Upper La Barge Box, Superstition Wilderness
A week’s journey across the Sonoran desert this March allowed me to complete the ambitious task that I’d begun last fall of flagging the route. Visible when needed, but otherwise unobtrusive, “branded” flagging tape (see Fall 2005 entry below) now marks the entire 700 mile GET from Phoenix to Albuquerque. Look for it at trail and road junctions, along less obvious trail corridors, and on cross-country segments of the route. This type of marking is not intended to serve as a constant reference, such as on the AT with its trusty white blazes, but simply as a reinforcement to the forthcoming GET map set and guidebook.
New Trail Construction
This spring’s flagging project included the portion of the Arizona Trail which the GET shares. I was encouraged to see a good deal of progress toward completion of a continuous footpath in this 70 mile stretch. New trail tread now makes travel south of the Gila River across the remote Tortilla Mountains more enticing than ever. What these segments need now is simply enough foot traffic to keep the corridor open and obvious in the years to come. The new Arizona Trail guidebook should be more than adequate for finding one’s way along the route in this area. So, if you’re able and interested, by all means get out there and have a look!

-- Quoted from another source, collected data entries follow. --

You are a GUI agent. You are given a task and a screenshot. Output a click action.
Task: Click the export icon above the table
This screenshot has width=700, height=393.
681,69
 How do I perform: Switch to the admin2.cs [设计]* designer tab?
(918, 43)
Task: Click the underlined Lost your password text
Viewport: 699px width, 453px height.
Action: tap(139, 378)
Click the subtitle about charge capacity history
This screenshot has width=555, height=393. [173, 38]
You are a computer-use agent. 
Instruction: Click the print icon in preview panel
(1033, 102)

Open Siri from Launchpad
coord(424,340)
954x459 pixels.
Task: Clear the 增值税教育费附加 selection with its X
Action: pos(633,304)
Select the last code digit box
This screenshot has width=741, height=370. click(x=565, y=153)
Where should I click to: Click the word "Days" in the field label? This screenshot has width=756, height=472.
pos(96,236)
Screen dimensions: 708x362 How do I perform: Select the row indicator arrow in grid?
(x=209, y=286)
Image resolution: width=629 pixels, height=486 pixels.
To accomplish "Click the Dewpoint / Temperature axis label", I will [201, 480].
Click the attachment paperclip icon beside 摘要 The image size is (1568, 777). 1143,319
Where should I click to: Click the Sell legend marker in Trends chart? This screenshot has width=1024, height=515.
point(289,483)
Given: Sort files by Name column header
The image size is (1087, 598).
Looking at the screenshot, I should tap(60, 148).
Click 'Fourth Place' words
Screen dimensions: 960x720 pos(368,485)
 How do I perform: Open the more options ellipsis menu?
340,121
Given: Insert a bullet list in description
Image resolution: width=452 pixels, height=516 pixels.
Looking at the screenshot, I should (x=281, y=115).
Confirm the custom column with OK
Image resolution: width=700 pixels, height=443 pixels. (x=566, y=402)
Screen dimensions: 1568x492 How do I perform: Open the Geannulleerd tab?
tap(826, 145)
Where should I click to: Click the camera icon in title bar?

The drought persists across the Southwest, but at the time of this writing hopes were running high that March rain and snowstorms might offer a bit of relief. Although the desert south and east of Phoenix appeared to be extremely stressed by months of no precipitation, I was nevertheless surprised and delighted to find lingering pockets of good drinking water in canyons along the way. Several springs were flowing as well, including Charlebois, Bluff, and La Barge springs in the Superstitions, and portions of Rogers and Reavis canyons. South of US 60 along the Arizona Trail portion, Picketpost Windmill had water, as did the artesian well in Walnut Canyon near White Canyon Wilderness area, and the spring in Ripsey Canyon shown on maps near the AZT was in good shape too. Beehive Well was less desirable in appearance and quantity, but Putnam Spring 3.5 miles away along the GET flowed strong as ever in its wide, sandy wash. Even the San Pedro River was running lively in its newly budding corridor of cottonwood trees. (All info current as of March 4 2006.) Perhaps because of reduced water availability over the land on whole, the amount and variety of bird life I encountered at each of these sources was truly astounding – a genuine paradise for enthusiasts of our feathered friends.
And so the land shows its resiliency even in the face of great challenge. Water, as life, remains, though its call for help grows louder now as hope pours forth from every corner of the Southwest for soon relief from stubborn skies. Time will tell how favorable for hiking the coming seasons will be. Meantime, I’ll be publishing the GET guidebook online, finalizing the CD map set, and pleading to the rain gods like everyone else. Hope springs eternal.